What you need to do:
Look through the material below and report every line that includes "radio".

################

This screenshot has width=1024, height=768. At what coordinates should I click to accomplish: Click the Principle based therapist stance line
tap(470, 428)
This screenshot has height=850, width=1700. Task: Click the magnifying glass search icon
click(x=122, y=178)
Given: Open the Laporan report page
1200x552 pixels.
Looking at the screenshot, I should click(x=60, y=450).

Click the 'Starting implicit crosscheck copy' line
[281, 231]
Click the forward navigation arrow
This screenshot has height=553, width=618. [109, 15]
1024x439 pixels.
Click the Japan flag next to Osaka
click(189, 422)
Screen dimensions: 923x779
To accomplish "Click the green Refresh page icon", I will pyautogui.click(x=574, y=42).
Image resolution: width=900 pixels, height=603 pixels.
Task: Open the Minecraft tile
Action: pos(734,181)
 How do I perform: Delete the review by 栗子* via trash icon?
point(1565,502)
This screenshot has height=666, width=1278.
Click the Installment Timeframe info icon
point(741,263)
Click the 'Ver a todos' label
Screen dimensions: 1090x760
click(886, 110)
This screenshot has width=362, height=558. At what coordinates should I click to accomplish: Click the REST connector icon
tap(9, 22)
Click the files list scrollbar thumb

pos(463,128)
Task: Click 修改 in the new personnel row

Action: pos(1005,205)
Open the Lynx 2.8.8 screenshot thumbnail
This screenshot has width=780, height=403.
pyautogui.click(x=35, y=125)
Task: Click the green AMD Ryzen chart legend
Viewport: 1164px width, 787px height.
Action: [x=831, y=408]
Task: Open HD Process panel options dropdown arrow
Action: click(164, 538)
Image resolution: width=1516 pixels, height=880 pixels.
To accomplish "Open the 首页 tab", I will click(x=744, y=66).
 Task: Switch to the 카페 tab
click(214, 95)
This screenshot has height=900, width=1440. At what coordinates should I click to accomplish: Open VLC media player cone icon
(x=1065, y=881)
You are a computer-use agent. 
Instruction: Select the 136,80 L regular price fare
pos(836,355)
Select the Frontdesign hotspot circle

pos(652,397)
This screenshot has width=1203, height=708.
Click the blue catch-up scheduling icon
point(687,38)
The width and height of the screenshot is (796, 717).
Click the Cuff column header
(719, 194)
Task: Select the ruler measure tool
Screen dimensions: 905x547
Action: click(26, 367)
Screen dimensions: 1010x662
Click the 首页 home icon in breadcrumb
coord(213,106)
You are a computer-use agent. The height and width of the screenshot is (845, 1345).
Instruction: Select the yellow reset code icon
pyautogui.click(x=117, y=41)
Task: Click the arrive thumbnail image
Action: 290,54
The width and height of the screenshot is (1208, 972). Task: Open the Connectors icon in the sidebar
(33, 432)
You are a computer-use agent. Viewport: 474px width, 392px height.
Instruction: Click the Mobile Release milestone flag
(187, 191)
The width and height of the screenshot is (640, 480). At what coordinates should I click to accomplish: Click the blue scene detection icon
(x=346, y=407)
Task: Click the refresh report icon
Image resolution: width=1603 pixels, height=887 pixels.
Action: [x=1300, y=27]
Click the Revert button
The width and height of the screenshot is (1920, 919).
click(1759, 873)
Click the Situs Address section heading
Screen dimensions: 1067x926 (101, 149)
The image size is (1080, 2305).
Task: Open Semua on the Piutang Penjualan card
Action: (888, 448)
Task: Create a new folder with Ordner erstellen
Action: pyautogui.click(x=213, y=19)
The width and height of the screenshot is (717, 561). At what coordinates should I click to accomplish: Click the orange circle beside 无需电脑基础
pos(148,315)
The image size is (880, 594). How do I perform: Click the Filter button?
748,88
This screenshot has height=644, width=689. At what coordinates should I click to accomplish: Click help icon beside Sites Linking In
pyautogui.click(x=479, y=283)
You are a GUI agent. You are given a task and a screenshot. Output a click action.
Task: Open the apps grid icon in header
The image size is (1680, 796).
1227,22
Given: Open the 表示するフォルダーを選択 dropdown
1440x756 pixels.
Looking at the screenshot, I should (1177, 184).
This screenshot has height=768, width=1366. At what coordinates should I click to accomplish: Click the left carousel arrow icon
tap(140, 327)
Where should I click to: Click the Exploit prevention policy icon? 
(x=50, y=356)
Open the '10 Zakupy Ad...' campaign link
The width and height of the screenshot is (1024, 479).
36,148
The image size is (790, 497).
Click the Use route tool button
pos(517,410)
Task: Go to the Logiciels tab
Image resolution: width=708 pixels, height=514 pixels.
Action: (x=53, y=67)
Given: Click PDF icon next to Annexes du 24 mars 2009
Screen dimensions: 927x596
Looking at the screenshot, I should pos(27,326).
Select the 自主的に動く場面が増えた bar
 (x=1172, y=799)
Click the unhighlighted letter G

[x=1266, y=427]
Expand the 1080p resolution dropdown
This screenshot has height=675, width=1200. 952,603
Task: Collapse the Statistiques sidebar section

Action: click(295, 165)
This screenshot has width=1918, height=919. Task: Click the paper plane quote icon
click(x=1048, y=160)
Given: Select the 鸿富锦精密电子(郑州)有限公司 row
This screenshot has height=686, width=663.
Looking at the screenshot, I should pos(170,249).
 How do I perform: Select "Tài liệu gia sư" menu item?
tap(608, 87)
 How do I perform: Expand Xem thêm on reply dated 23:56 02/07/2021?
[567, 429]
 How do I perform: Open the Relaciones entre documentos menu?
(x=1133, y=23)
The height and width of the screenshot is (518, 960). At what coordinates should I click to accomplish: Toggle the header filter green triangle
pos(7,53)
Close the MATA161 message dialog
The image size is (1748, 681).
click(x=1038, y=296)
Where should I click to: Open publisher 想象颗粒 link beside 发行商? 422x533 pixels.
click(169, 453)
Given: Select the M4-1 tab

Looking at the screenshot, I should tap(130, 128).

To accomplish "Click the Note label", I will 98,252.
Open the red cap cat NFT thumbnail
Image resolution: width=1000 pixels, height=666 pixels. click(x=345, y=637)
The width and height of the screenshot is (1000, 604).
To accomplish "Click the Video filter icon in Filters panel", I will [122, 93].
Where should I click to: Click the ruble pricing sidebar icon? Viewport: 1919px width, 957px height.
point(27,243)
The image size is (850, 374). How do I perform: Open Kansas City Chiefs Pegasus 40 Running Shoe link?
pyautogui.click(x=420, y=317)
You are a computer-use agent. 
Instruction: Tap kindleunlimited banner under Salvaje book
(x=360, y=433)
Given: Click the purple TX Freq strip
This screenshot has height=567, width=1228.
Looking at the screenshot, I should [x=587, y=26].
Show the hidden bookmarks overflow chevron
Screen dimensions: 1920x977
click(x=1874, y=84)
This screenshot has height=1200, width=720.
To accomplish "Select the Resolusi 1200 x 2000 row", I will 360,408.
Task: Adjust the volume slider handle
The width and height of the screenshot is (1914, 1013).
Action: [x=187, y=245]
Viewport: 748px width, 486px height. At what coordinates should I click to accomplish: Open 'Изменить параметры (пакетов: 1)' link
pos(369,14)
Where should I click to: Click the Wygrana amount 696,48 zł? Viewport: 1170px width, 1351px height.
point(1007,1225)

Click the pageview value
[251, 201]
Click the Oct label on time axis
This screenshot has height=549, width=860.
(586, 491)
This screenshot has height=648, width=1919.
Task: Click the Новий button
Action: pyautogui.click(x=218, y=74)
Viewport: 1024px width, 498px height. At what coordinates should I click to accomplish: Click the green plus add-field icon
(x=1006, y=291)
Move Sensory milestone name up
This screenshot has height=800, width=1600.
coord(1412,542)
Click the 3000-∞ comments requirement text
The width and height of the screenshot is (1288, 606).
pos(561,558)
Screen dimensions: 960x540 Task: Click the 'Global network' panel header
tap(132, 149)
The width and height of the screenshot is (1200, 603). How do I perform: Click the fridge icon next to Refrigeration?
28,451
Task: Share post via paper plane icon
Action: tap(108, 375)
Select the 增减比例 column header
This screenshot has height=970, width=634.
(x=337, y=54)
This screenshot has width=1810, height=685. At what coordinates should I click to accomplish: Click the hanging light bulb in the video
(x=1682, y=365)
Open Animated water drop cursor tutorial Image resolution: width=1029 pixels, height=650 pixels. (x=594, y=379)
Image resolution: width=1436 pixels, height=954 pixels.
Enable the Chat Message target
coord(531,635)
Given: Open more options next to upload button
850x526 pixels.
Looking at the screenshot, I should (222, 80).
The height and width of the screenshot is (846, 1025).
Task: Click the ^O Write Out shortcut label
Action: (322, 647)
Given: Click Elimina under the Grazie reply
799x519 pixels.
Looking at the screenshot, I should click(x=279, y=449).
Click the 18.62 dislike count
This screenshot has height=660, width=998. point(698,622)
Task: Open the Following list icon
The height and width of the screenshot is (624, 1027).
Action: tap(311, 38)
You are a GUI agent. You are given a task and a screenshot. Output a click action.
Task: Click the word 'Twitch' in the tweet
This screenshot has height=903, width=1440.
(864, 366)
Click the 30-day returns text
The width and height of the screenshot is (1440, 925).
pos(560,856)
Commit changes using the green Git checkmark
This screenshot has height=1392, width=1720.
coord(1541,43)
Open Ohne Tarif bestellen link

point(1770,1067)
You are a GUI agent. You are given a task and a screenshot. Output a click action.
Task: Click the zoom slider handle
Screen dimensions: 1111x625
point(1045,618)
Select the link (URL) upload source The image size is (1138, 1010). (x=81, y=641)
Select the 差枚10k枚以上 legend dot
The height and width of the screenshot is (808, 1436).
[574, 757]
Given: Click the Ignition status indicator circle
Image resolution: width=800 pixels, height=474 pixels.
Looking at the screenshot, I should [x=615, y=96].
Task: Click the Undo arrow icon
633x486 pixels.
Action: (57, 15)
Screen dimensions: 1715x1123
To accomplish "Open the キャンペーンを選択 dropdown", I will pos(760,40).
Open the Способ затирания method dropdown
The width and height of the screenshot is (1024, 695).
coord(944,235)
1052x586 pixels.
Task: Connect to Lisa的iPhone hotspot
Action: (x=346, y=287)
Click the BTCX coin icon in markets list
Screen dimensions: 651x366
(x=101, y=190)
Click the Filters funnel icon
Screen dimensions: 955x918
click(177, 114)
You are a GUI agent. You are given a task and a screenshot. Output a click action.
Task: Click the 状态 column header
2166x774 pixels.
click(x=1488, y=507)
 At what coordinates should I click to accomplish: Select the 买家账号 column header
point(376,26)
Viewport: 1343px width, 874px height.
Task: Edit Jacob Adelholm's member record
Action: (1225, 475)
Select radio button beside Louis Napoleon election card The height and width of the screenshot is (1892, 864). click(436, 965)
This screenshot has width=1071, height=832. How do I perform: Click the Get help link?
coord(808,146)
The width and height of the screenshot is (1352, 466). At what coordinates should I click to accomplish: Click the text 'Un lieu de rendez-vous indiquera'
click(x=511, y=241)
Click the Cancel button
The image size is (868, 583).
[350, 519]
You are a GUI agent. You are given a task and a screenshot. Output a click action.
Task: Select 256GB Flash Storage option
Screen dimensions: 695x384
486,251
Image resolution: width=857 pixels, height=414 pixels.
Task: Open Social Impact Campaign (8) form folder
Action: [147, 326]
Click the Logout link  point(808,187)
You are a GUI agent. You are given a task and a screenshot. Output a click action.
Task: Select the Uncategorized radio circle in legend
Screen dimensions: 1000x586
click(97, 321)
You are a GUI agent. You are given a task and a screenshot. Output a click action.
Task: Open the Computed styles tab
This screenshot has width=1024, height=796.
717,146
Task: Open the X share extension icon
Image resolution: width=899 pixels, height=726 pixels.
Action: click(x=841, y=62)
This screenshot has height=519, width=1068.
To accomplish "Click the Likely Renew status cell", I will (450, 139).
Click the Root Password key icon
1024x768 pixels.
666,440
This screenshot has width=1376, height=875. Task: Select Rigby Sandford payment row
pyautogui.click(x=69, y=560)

################

Expected answer:
Select radio button beside Louis Napoleon election card The height and width of the screenshot is (1892, 864). click(436, 965)
Task: Select the Uncategorized radio circle in legend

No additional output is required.